The Silicon Takeover

The Silicon Takeover

Session took place on Saturday 2 June

One of the highlights of the Saturday sessions at this year’s Euroanaesthesia was ‘the silicon takeover’ that looked at automation within anaesthesia and what we may see in the future.

“We are not yet obsolete,” said Professor Oliver Kimberger (Medical University of Vienna, Austria), who gave the first presentation.  “In 2016 the plug was pulled on the world’s first commercially available anaesthesia robot: Sedasys (Ethicon, Inc.) at the young age of only seven years. What was Sedasys? A pharmacological computer-assisted personalised sedation robot, delivering mild to moderate sedation for endoscopies via automated propofol infusion for use in healthy patients.

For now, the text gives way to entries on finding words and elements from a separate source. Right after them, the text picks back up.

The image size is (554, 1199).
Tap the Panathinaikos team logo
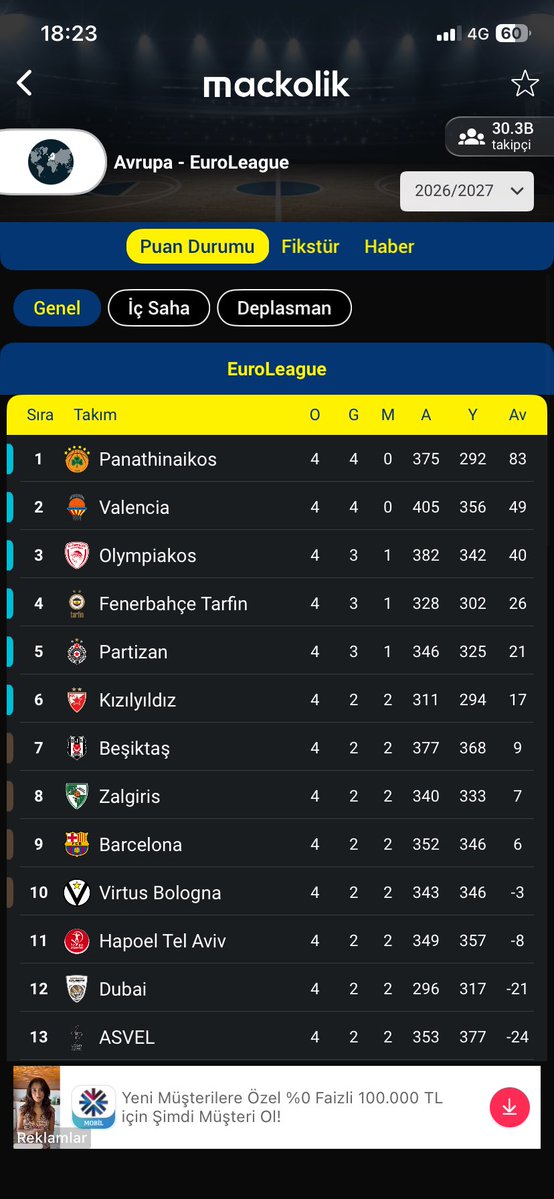tap(77, 459)
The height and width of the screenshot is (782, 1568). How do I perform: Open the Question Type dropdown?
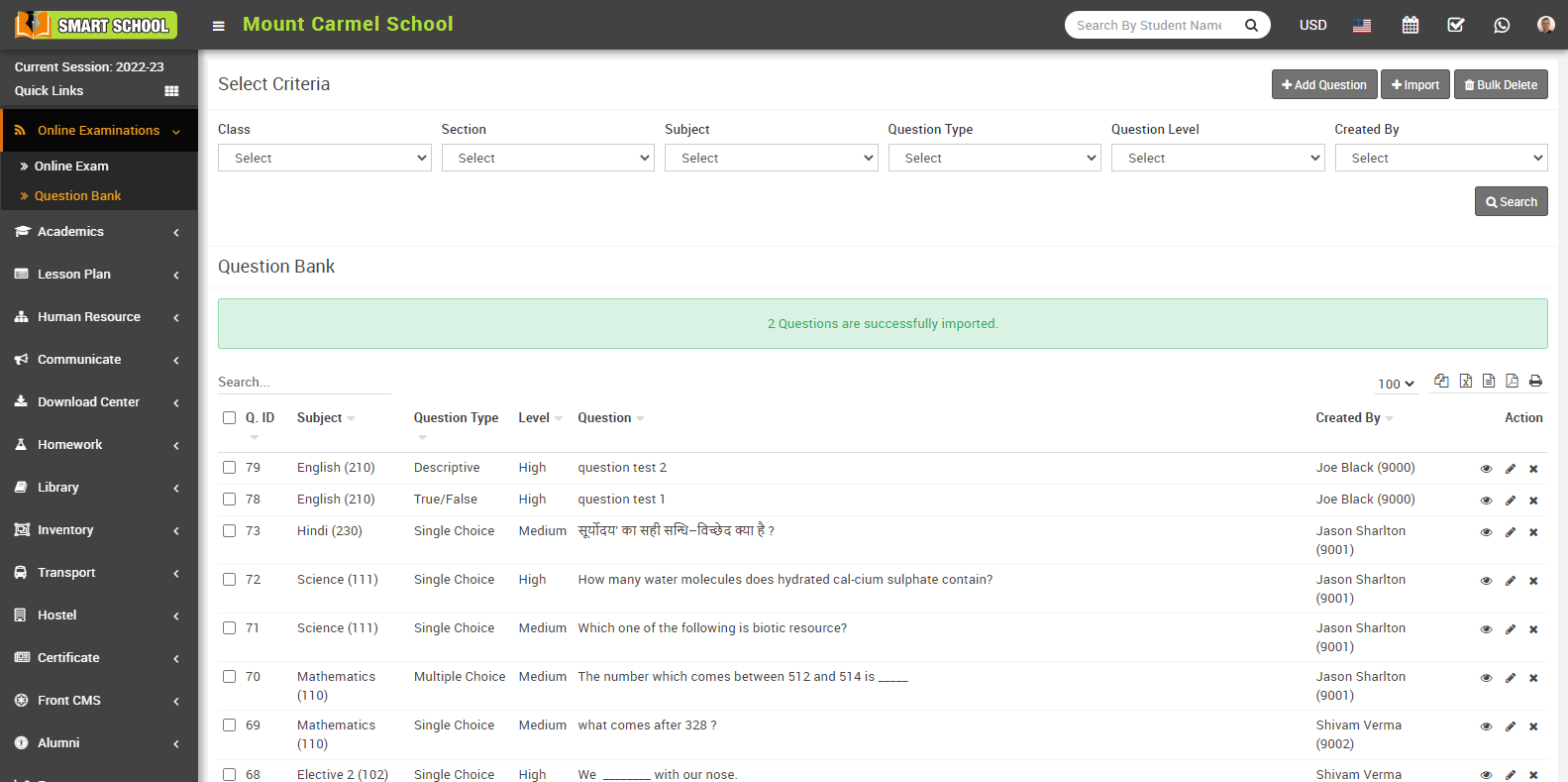pyautogui.click(x=993, y=158)
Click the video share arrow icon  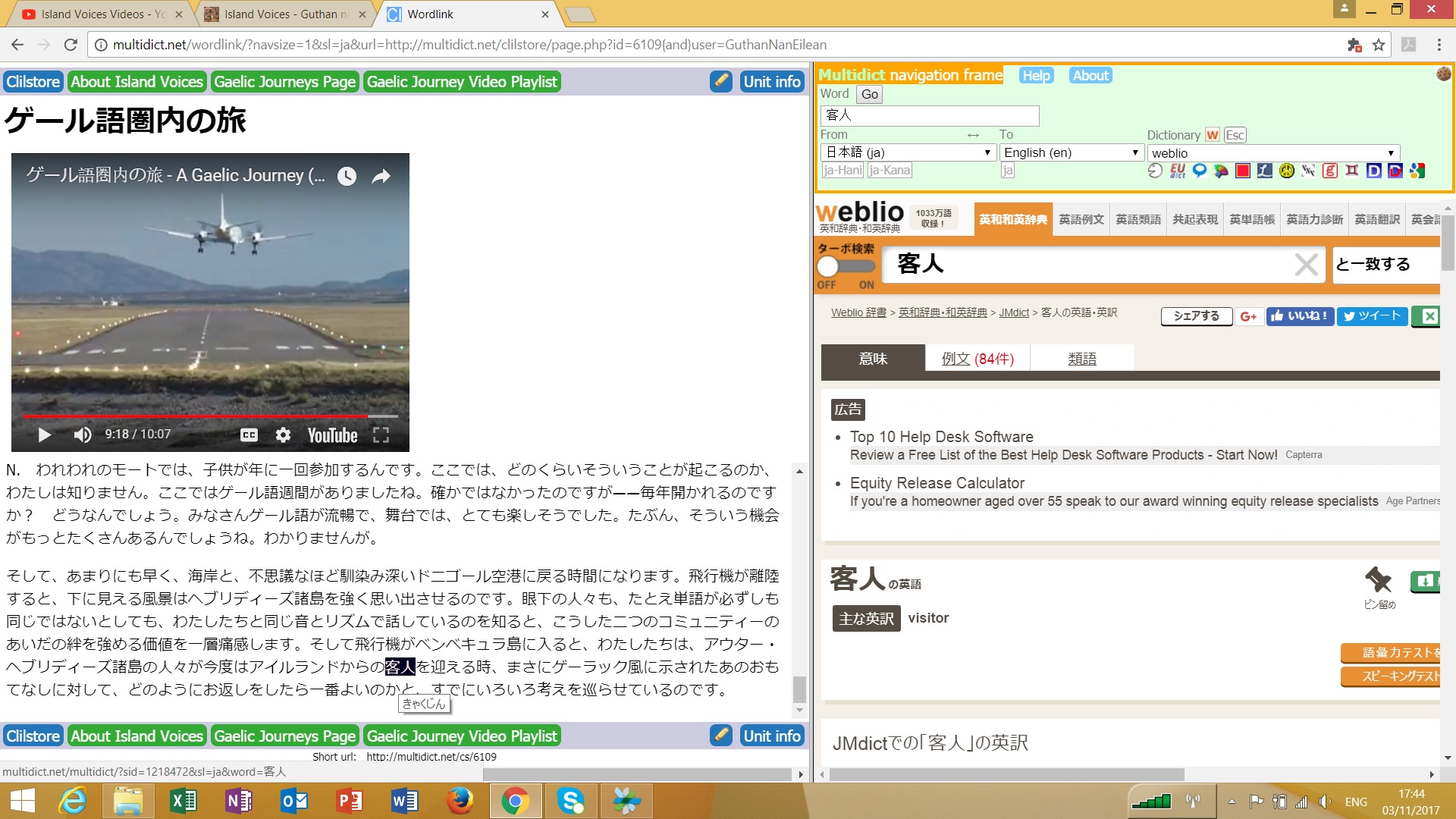(381, 176)
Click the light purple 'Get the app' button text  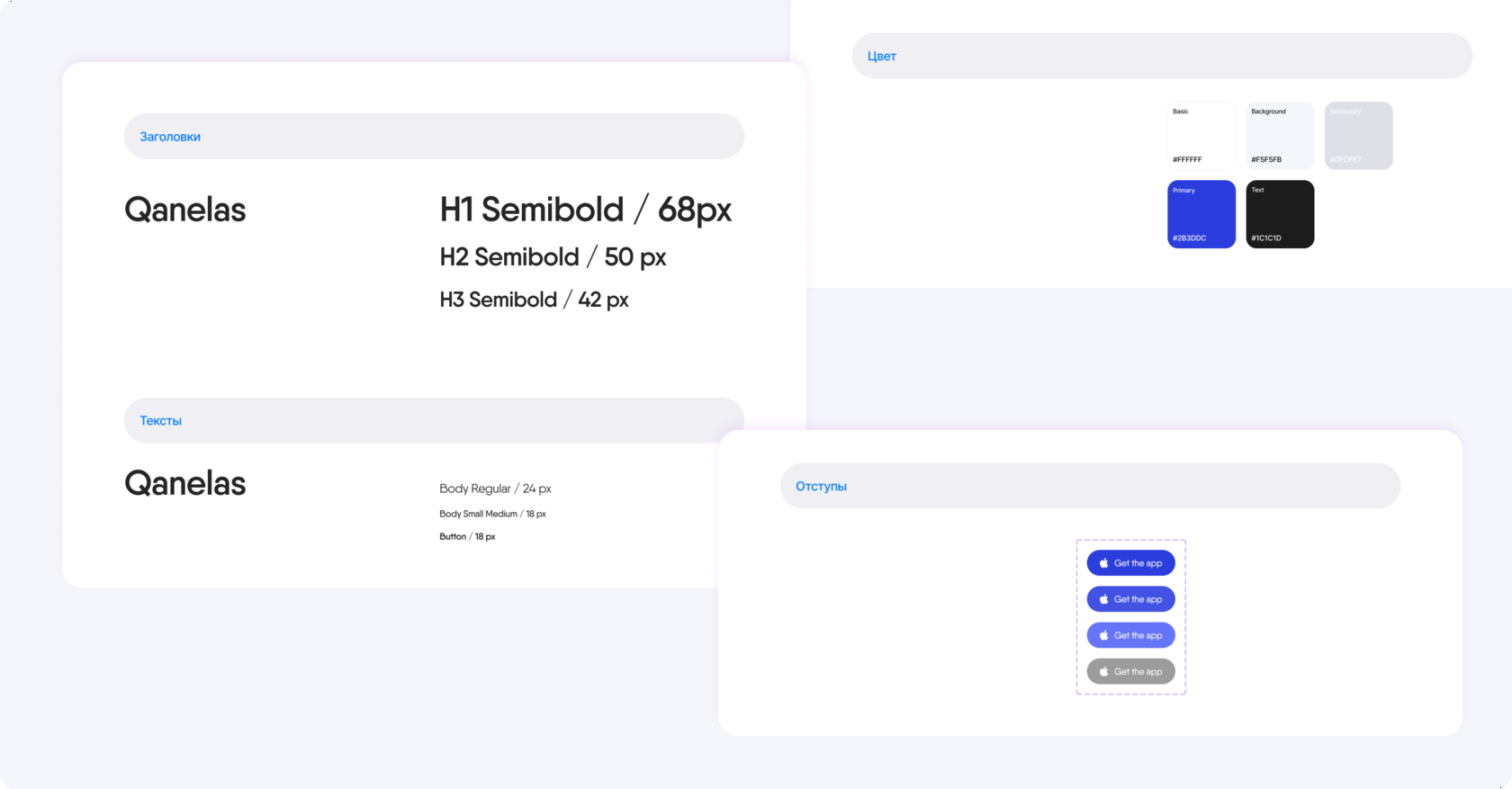1138,636
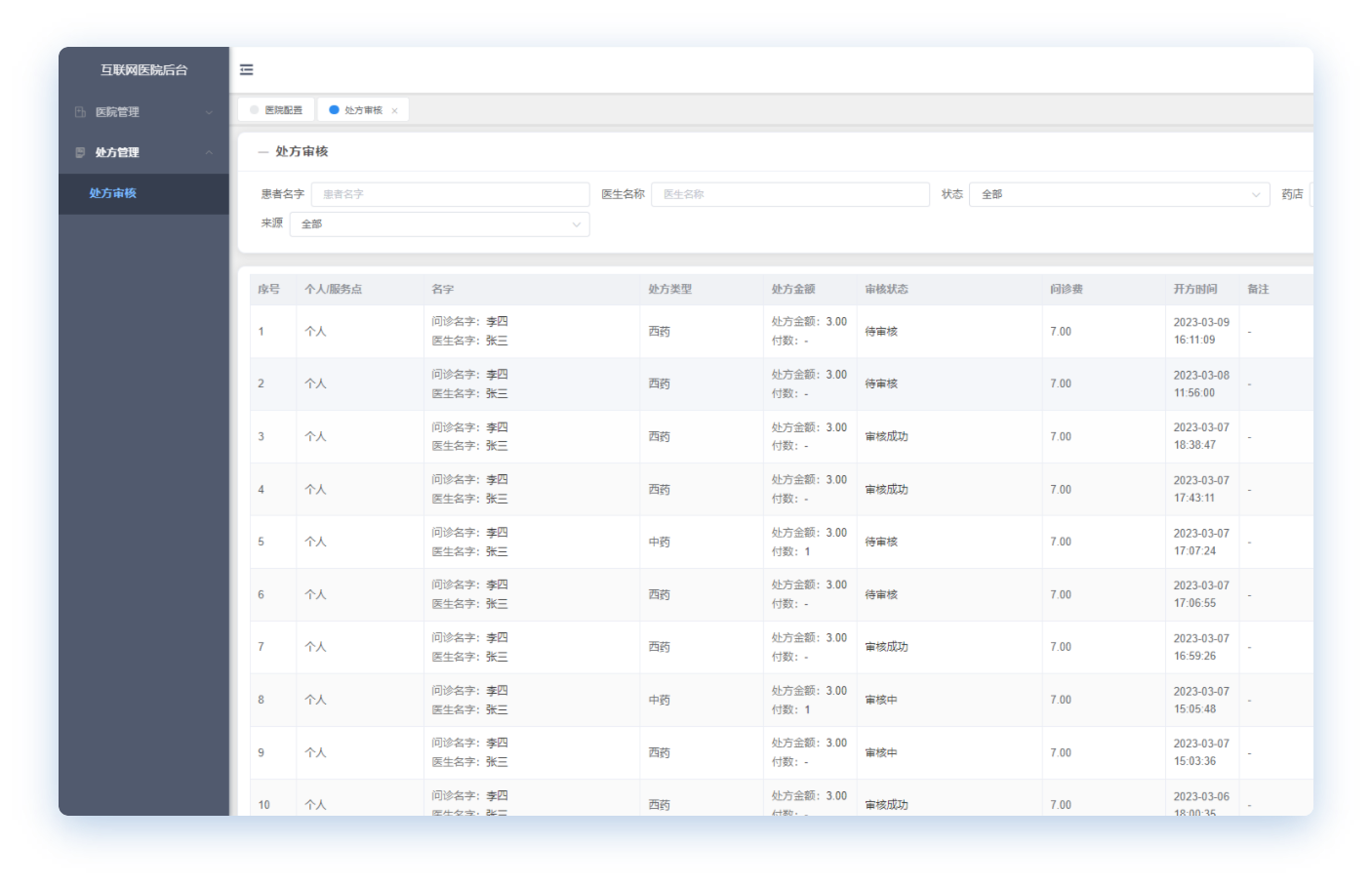This screenshot has width=1372, height=886.
Task: Open the 状态 dropdown
Action: (x=1118, y=195)
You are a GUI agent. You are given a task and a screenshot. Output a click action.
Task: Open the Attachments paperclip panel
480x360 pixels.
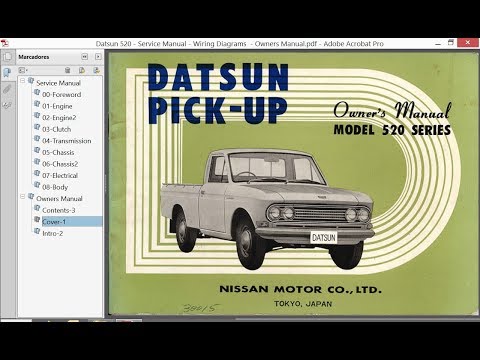pyautogui.click(x=7, y=89)
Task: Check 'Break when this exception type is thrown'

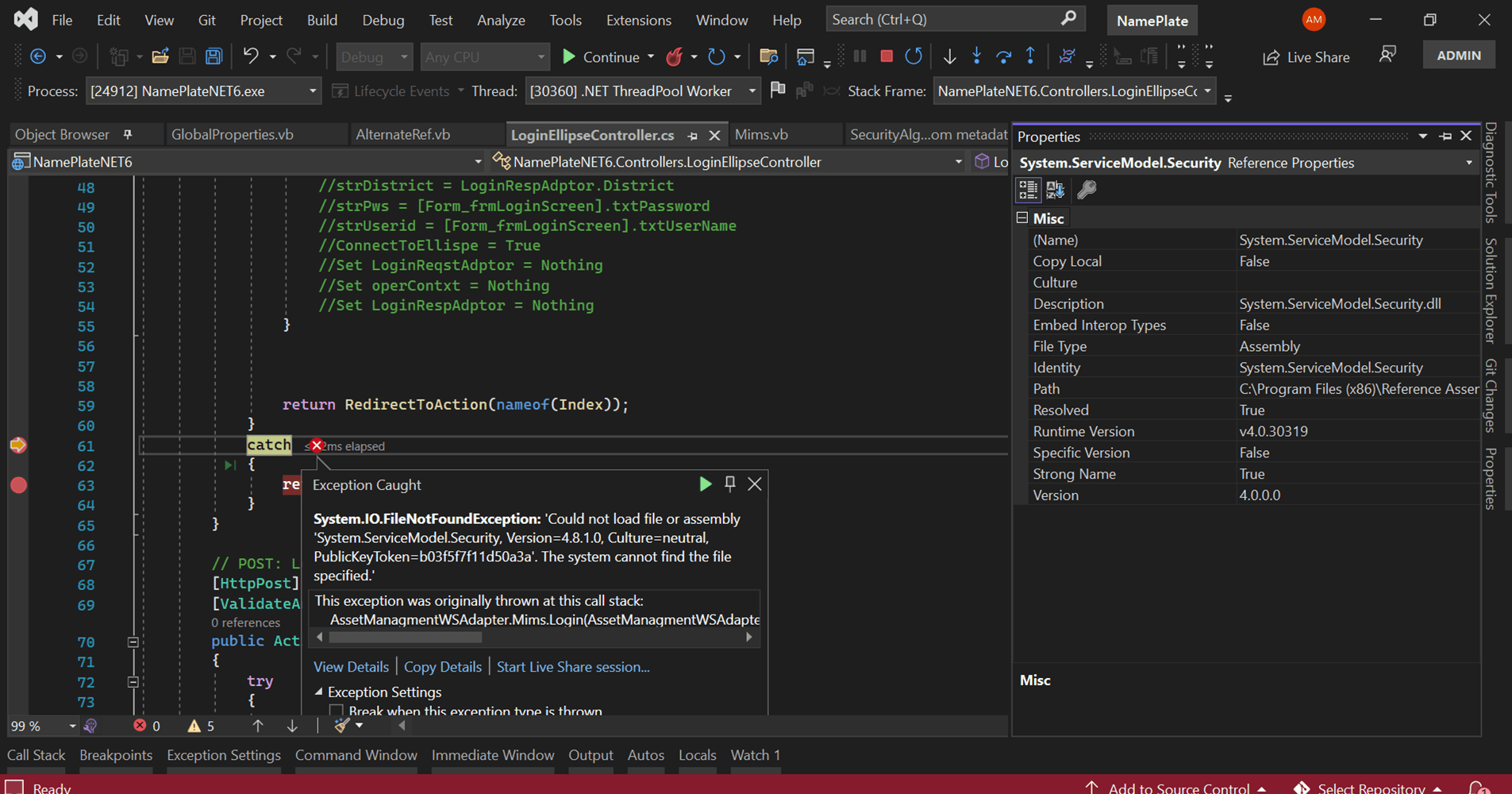Action: tap(337, 710)
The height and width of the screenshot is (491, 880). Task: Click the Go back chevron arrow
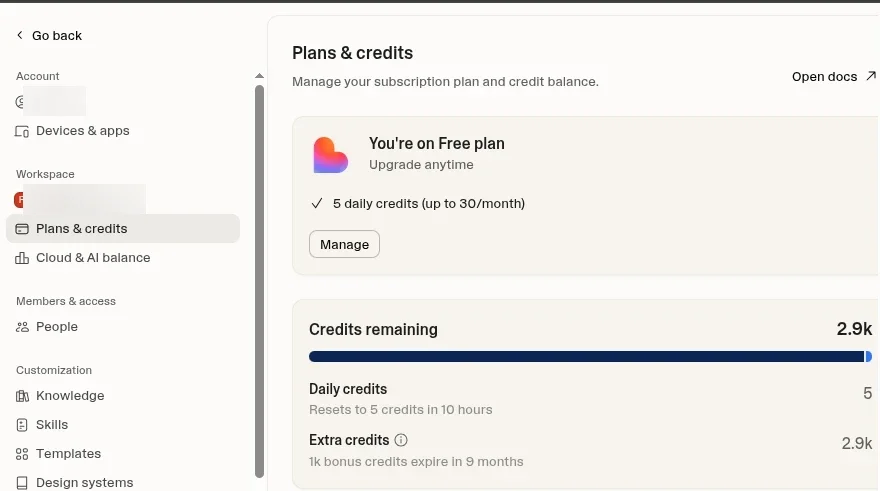[x=20, y=35]
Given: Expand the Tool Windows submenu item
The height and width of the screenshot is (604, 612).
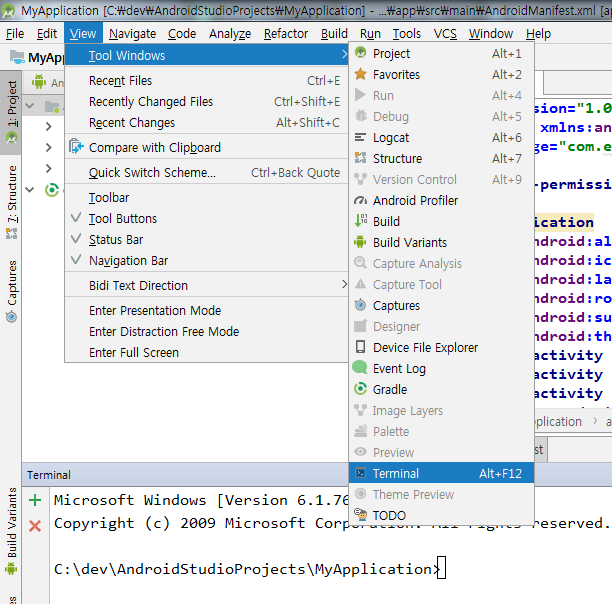Looking at the screenshot, I should [127, 56].
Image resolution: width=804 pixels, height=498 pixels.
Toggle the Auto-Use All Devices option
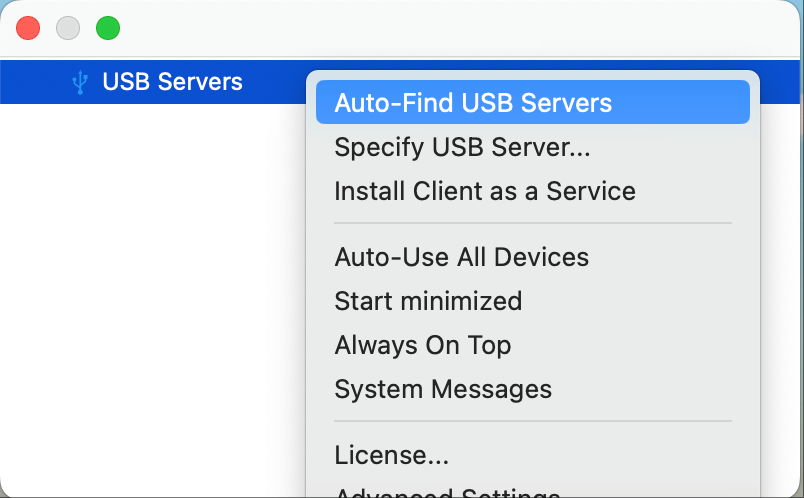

Professer Kimberger asked in his talk what can we learn from this disruptive technology, saying that firstly, the device was aimed at non-anaesthesiologists to allow them a safe administration of propofol, fueling the debate about propofol in the hands of non-anaesthesiololgists. Secondly, for safety reasons, Sedasys provided anaesthesia erring rather on the lighter than on the deeper end – thus probably limiting patient and endoscopist satisfaction. Finally, financial incentives to purchase the device were missing, since anaesthesia charges were mostly reimbursed for endoscopy in the USA. Consequently, only a few of the devices were reportedly ever sold.

He concluded: Yet, the computer-assisted personalised sedation device Sedasys has to be seen as just the dawn of what is to come. It is right now that we need to deal with ethical, social and practical issues regarding artificial intelligence, machine learning and robotics in anesthesia and intensive care and actively participate in shaping our (inevitably) silicon based future.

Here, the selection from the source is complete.